• Provided entries

=== Begin Enclosure ===

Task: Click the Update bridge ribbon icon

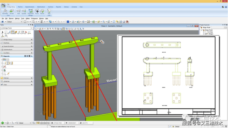Action: [24, 11]
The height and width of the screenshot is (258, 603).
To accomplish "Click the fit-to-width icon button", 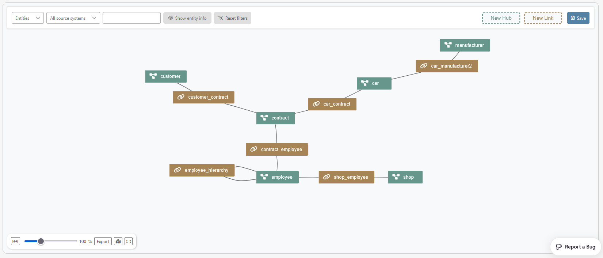I will click(x=15, y=242).
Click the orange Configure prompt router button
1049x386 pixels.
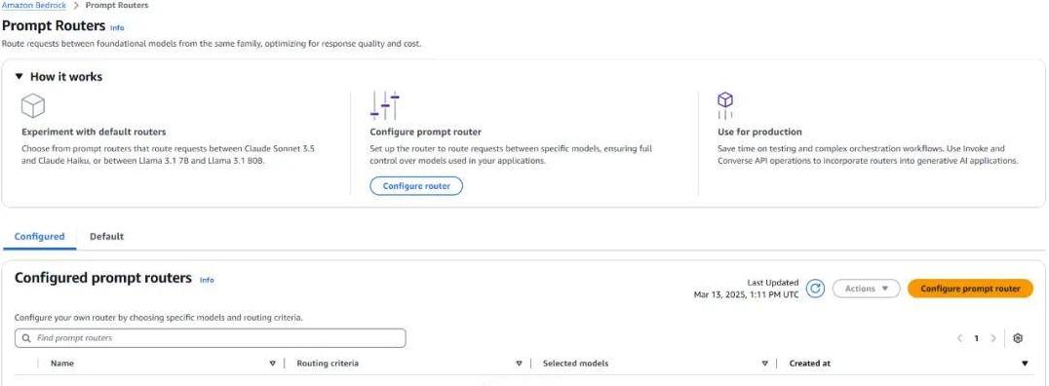pos(970,289)
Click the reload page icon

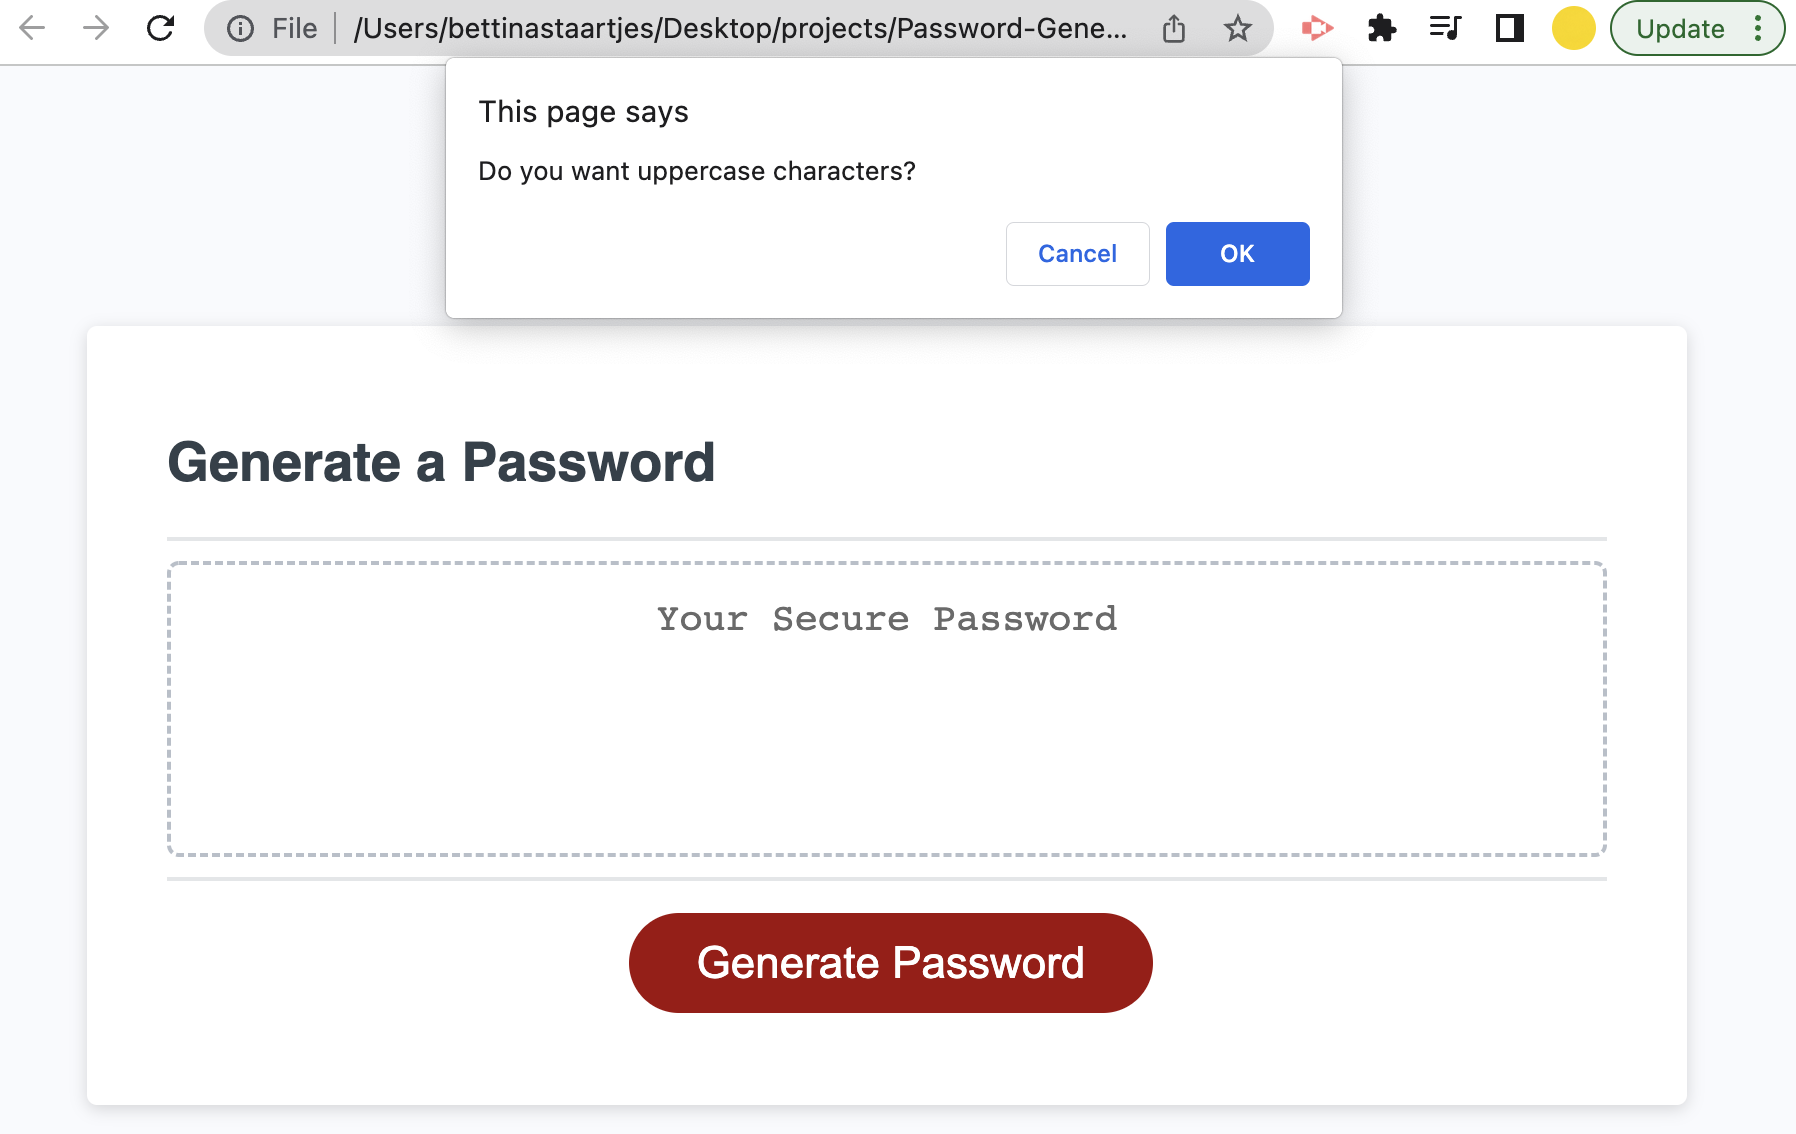[160, 28]
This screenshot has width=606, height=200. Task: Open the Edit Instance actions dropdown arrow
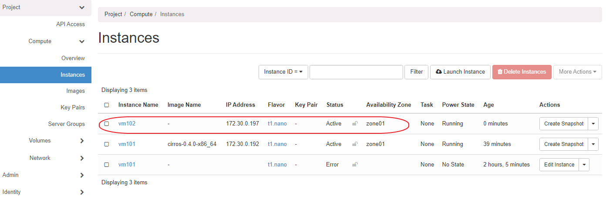[x=584, y=165]
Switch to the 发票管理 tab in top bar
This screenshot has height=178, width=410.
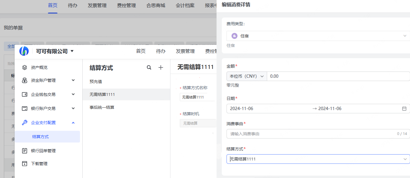click(97, 6)
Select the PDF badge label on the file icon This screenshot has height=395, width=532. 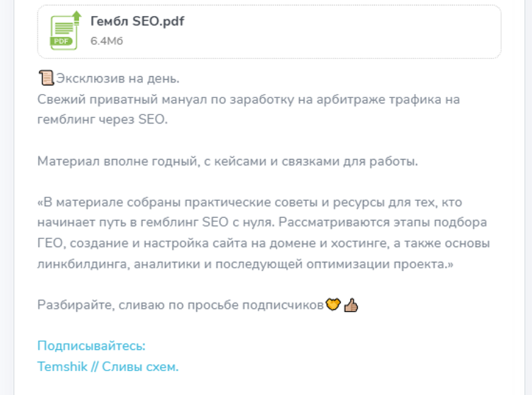[60, 40]
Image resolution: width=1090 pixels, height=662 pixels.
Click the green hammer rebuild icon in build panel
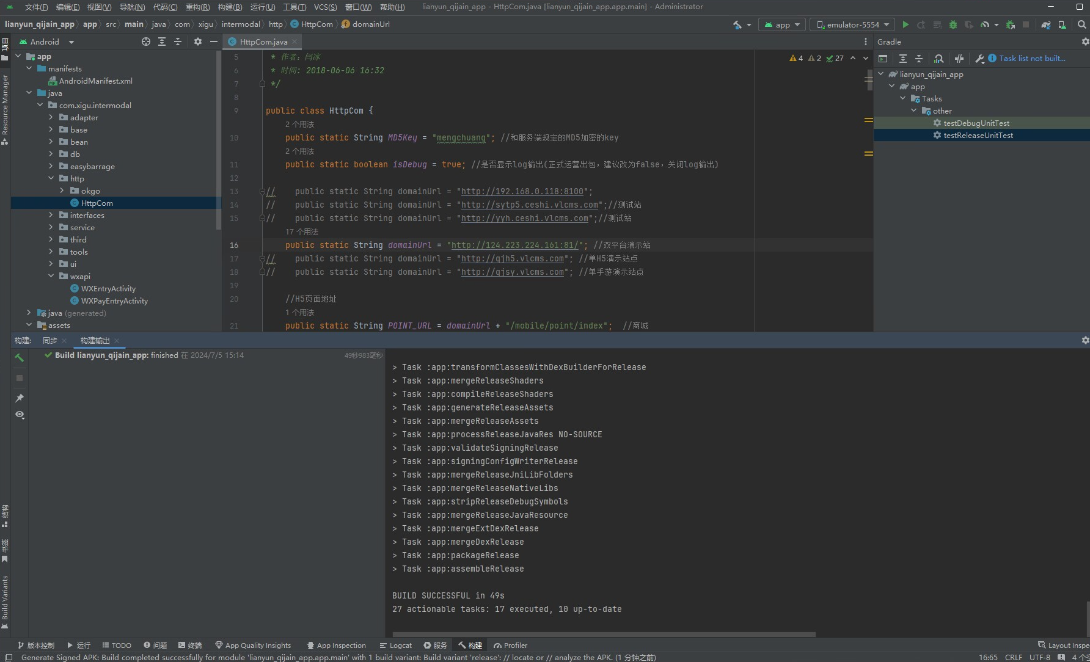pyautogui.click(x=20, y=358)
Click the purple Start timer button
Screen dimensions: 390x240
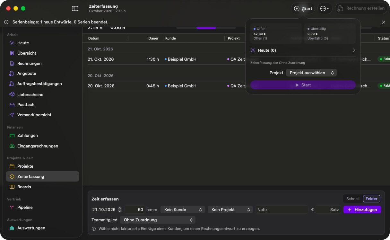click(303, 85)

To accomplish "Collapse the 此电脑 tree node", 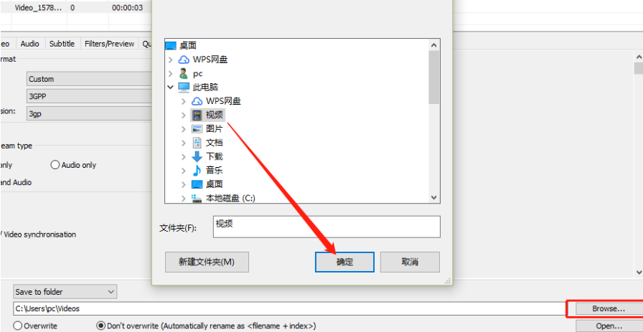I will point(170,87).
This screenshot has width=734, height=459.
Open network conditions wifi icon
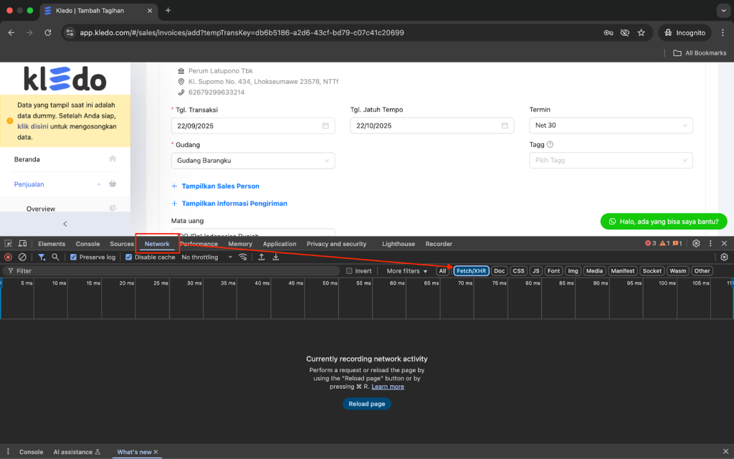click(x=243, y=257)
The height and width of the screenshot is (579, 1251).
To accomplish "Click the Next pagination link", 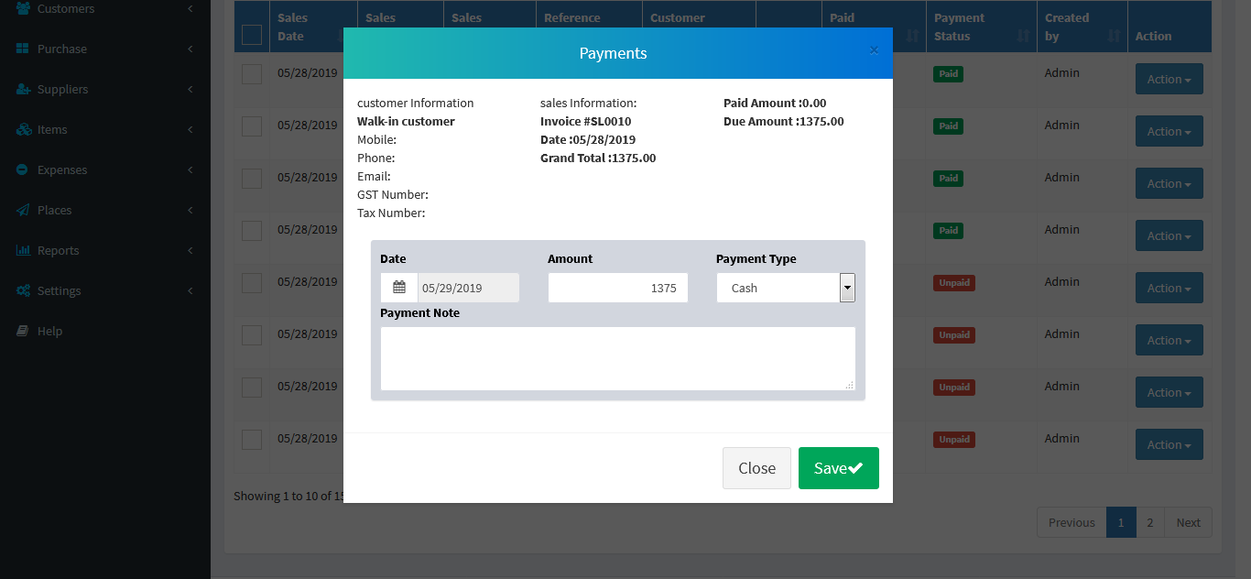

=== End Enclosure ===

• Your objective
Your answer must consist only of the lines from the one containing "This screenshot has width=734, height=459." through the end of the entries, restated word for word, with no pictures.

• Response box
This screenshot has width=734, height=459.
Open network conditions wifi icon
click(x=243, y=257)
The height and width of the screenshot is (579, 1251).
To accomplish "Click the Next pagination link", 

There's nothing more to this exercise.